» **TEXT BLOCK**:
TrainingEpochLoop._should_check_val_fx discrepancy between continued run <> restore from ckpt

Anner-deJong commented 2 years ago

🐛 Bug

Found a discrepancy between a continued run after checkpointing, and restoring from checkpoint

Observation:

training_batch / val_loop ordering upon checkpoint restoration not the same as original run after checkpoint saving.

There are still the same amount of train steps, but the validation loops are interleaved at a single step later, which can cause the restored run to end up with one less validation loop (see colab)

Assumption / expectation:

Zero difference between a training run after a checkpoint and a run continued from said checkpoint

Investigation so far:

Im new to some of this lightning code, but IIUC:

Key:

TrainingEpochLoop's self.batch_progress.increment_completed() is called after "on_train_batch_end" hooks, the latter kicking off checkpoint saving.

upon restoring, the TrainingEpochLoop.batch_progress.current.reset_on_restart() will reset the ready back to completed
yet the global_step, which refers to TrainingEpochLoop.batch_loop.optimizer_loop.optim_progress.optimizer.step.total.completed, has been increment_completed() (called within TrainingEpochLoop.batch_loop.run) and thus upon restoring, ..optimizer.step.total.ready is set to an up to date optimizer.step.total.completed, out of sync with the above
[simplification] in "val_check_interval mode", validation is triggered when TrainingEpochLoop.batch_progress.current.ready % val_check_interval == 0 (through TrainingEpochLoop.on_advance_end -> TrainingEpochLoop._should_check_val_fx
combining the above three, the same batch_progress.current ready/completed counter for the continued and restored runs, end up aligned with different global_steps, and hence validation triggers at different global_steps

Another observation:

The following if statement seems to allow for a zero-difference restart, except that just like 4. above, _should_check_val_fx wouldnt trigger where in the original run on the checkpointing step it did (although there called in on_advance_end). Not sure if the original intention of this snippet included the current scope

class TrainingEpochLoop(loops.Loop[_OUTPUTS_TYPE]):
    ...
    def advance(self, data_fetcher: AbstractDataFetcher) -> None:  # type: ignore[override]
        ...

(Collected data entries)
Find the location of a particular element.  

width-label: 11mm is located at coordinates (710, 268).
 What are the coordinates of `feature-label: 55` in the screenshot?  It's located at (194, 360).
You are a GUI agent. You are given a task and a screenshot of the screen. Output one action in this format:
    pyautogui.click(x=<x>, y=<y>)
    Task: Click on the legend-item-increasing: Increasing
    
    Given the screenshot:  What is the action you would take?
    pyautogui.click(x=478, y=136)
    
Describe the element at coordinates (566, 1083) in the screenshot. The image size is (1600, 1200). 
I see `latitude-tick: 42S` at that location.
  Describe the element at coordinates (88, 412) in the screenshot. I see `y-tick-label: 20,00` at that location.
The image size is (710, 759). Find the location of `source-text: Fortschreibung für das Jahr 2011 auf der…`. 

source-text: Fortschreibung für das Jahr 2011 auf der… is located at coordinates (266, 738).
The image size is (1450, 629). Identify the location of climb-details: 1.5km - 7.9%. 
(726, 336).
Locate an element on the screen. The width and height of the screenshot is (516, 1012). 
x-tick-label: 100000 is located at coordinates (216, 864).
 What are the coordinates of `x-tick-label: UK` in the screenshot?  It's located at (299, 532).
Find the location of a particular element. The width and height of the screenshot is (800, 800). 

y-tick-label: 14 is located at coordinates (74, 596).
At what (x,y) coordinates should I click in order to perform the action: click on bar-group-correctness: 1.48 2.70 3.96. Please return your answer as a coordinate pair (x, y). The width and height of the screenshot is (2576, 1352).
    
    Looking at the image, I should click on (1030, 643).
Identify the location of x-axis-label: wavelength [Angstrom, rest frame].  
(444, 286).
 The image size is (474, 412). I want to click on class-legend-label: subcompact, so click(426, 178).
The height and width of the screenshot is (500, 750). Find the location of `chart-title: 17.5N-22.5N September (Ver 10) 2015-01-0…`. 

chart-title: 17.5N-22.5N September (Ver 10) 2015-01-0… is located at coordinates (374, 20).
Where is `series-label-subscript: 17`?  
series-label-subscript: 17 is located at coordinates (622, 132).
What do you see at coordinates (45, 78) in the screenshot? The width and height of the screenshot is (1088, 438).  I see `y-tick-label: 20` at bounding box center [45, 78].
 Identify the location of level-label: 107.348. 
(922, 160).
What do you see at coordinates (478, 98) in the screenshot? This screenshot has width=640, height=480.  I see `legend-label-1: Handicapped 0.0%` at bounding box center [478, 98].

» **QUESTIONS ON THE MATERIAL**:
a: Which lines of the records contain the string "Fortschreibung"? Return each of those lines in full, matching case exactly.
b: Write what comes next in the bug report about validation timing after restoring from a checkpoint, starting after the last line shown.

» **YOUR RESPONSES**:
a:
The image size is (710, 759). Find the location of `source-text: Fortschreibung für das Jahr 2011 auf der…`. 
source-text: Fortschreibung für das Jahr 2011 auf der… is located at coordinates (266, 738).

b:
        if self.restarting and self._should_check_val_fx(self.batch_idx, self.batch_progress.is_last_batch):
            # skip training and run validation in `on_advance_end`
            return

PR's relevant to this line:

9681
9563

Potential impact:

Assuming not too worrisome for the more default Lightning use cases:

With val_check_interval >> 3 (colab example = 3), or that turned off relying instead on check_val_every_n_epoch

However, in theory it can influence all of the following:

no 1:1 deterministic reproducibility
affect the latest/best validation loss
- affects any code flow / decision making based on that
cause a "different usage order" of rngs (<- how I initially caught the issue, even with correctly restored rng states, if both validation and training steps use one theyll each end up with different random numbers as compared to the continued run)
other

To Reproduce

customized google colab bug_report_model.ipynb with same observation on BoringModel

Expected behavior

Zero difference between a training run continued after a checkpoint and a run continued from said checkpoint

Environment

Note:

The below is from original investigation in our own code base, with pytorch lightning v1.6.4.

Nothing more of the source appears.